2024 US National Academy of Medicine Long COVID Definition: What is it? How might it impact ME/CFS care and research?
By Lily Chu, MD, MSHS
In 2023, I was invited by the US National Academy of Medicine (NAM) to be part of a Committee updating and harmonizing the different existing Long COVID (LC) definitions for the US government. In 2014, I had been part of another NAM Committee which created a new, evidence-based ME/CFS criteria for the US. Because LC shares many characteristics with ME/CFS - including a post-infectious onset, similar symptoms, absence of a validated diagnostic test, and skepticism from medical providers / society – I was asked to contribute my insights and experience. The Committee consisted of 16 experts from a variety of backgrounds, including several people personally affected by LC. Six NAM staff members and several consultants assisted us in gathering information, drafting the report, and disseminating the results.

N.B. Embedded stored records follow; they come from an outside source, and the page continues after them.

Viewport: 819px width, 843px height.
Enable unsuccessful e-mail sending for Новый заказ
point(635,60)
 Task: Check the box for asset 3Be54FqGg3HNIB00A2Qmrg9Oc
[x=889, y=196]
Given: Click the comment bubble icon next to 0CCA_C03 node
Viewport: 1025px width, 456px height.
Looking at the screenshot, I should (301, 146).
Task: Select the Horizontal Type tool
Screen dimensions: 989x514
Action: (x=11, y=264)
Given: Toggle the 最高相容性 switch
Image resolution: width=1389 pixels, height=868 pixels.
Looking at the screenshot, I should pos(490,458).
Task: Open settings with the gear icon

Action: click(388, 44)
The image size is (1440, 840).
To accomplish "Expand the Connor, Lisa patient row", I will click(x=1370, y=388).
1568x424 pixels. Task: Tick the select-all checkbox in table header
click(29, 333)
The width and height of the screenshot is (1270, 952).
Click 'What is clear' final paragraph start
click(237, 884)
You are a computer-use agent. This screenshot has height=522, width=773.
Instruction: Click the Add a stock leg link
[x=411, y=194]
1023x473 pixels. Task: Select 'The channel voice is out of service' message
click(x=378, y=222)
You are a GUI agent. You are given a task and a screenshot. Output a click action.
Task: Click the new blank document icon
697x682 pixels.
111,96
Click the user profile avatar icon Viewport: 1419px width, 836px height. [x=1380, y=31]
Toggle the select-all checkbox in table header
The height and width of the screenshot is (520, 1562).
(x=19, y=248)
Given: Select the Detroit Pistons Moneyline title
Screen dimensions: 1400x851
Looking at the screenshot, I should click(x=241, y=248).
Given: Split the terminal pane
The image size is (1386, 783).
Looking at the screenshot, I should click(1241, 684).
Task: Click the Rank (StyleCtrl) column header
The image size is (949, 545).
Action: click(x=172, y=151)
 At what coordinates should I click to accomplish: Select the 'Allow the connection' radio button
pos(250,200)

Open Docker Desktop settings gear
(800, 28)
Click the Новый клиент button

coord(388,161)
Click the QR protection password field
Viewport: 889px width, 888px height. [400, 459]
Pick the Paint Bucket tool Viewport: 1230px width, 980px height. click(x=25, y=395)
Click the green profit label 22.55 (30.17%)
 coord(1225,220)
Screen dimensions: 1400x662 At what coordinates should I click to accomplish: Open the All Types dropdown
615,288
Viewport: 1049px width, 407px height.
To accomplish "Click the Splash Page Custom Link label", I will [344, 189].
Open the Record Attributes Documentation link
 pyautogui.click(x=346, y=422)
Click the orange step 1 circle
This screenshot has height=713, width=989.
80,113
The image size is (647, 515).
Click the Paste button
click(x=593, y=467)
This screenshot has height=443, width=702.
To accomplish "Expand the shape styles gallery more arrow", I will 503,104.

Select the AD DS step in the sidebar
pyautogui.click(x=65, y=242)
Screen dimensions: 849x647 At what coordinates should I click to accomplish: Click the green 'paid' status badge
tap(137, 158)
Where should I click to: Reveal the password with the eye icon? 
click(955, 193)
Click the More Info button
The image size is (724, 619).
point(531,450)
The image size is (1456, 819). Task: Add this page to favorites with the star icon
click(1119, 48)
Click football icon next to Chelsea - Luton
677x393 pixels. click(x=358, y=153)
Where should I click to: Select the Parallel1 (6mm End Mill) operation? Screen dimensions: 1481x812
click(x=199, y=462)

How was the NASEM LC definition created?
For 15 months, the Committee reviewed scientific literature, heard expert testimony, and gathered input from people and families affected by LC. The goal was to create a definition based on the most current science while also incorporating clinical and lived experiences. The definition was intended for clinical, research, and public health surveillance purposes.
What is the NASEM LC definition? What is different about this definition compared to others? How will the NASEM LC definition help those affected by LC?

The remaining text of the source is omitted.